━━━ Material supplied

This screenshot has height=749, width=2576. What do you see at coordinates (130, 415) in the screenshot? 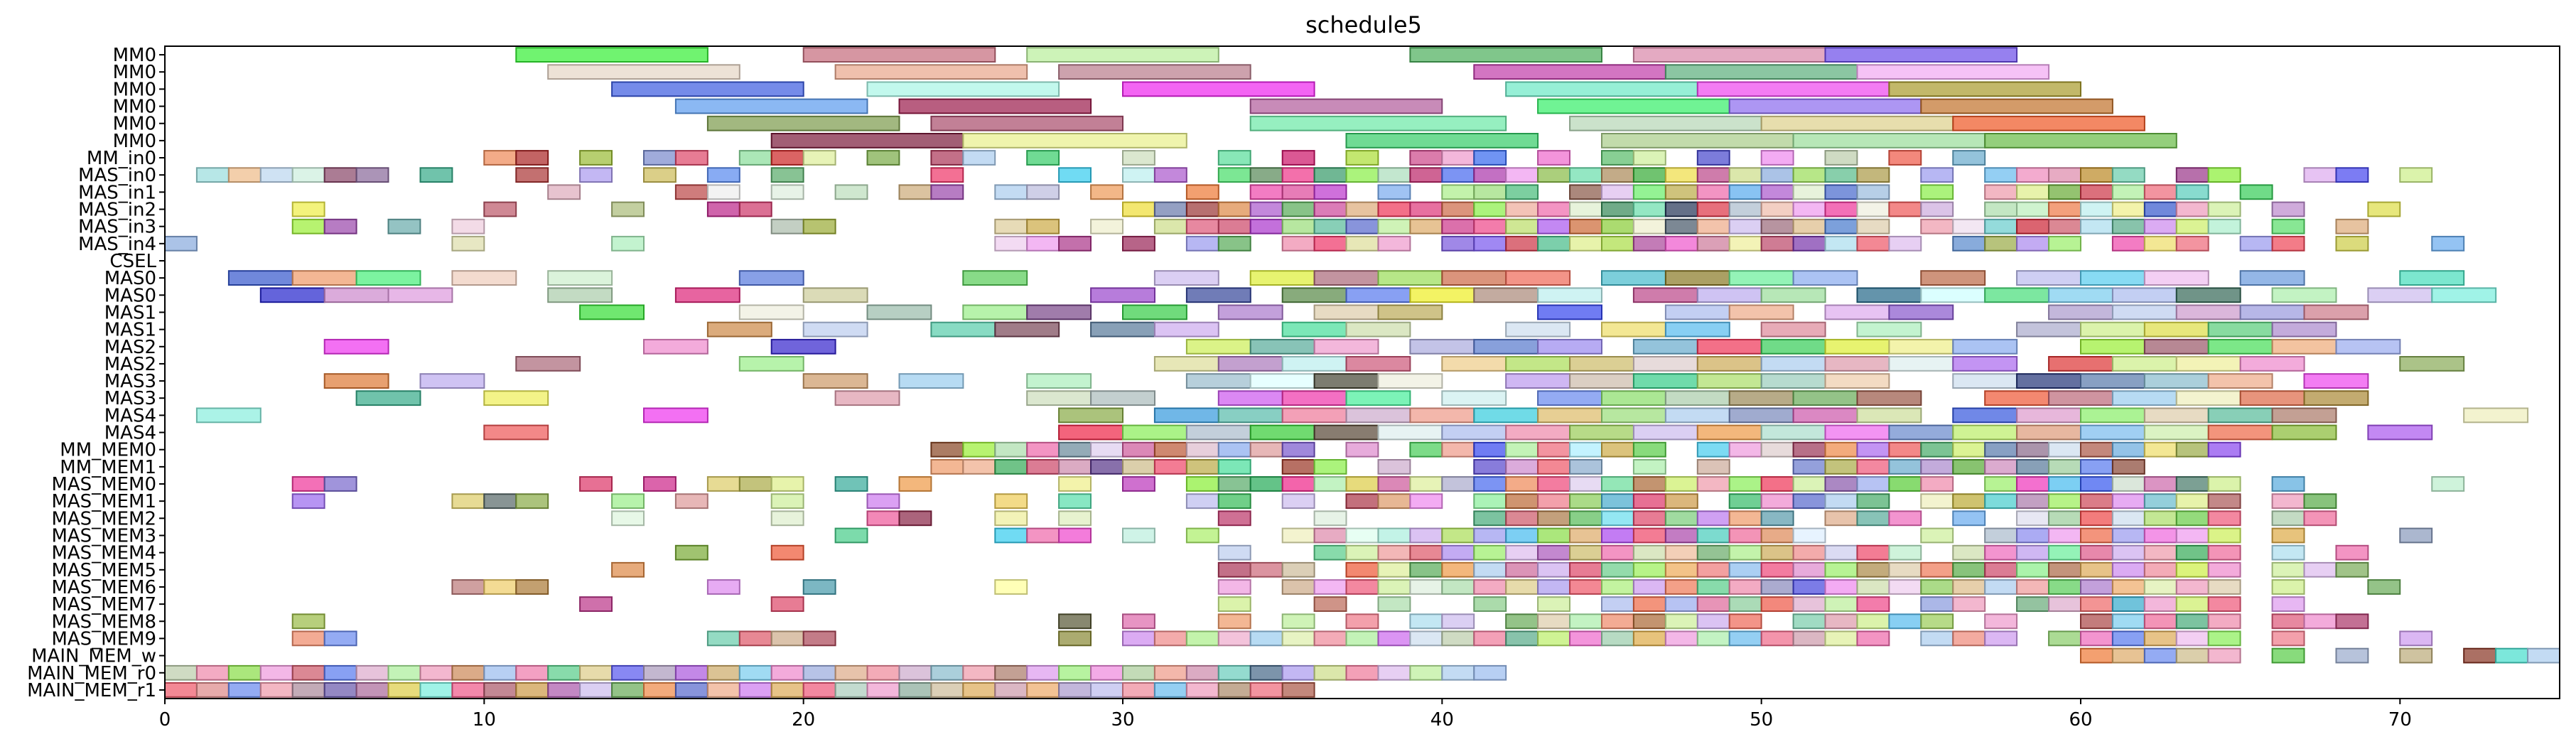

━━━━━━
━━━ Material supplied

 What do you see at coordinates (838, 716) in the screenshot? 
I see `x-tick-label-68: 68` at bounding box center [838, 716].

━━━━━━
━━━ Material supplied

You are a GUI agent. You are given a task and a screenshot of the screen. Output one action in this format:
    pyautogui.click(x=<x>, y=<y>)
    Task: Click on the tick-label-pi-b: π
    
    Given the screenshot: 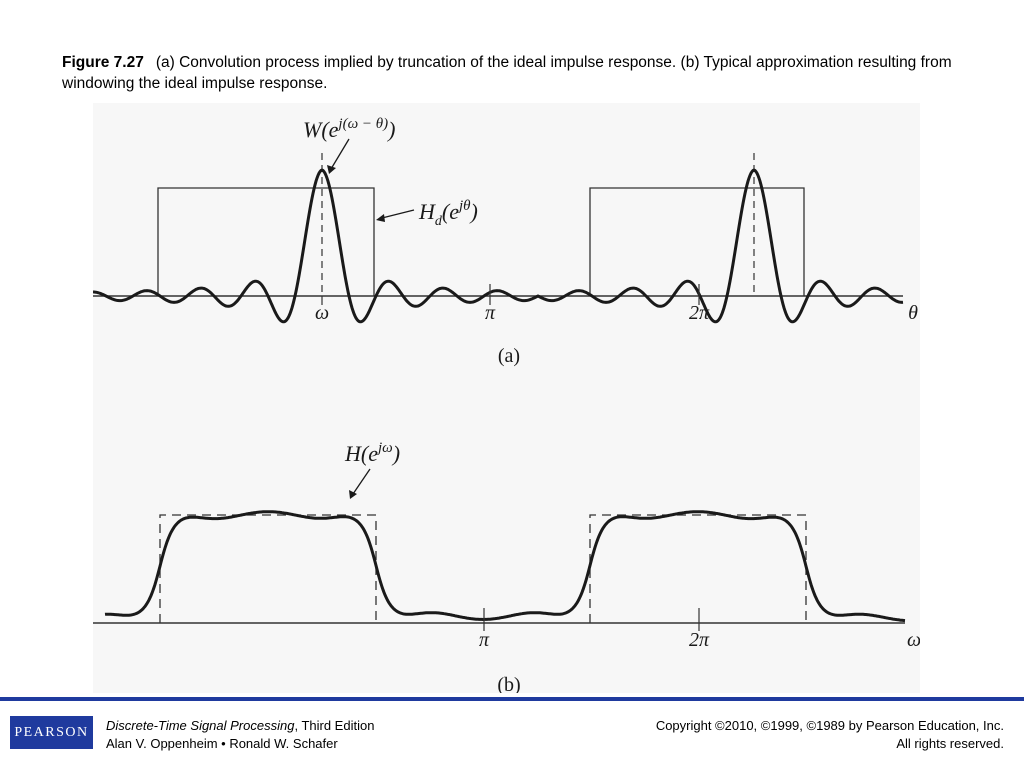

━━━━━━

Task requirements
Copy the lines that begin at the one containing "What do you see at coordinates (838, 716)" and end with the one containing "center [838, 716].", swapping "coordinates" for "position" and leaving everything else unchanged.

Response area
 What do you see at position (838, 716) in the screenshot? 
I see `x-tick-label-68: 68` at bounding box center [838, 716].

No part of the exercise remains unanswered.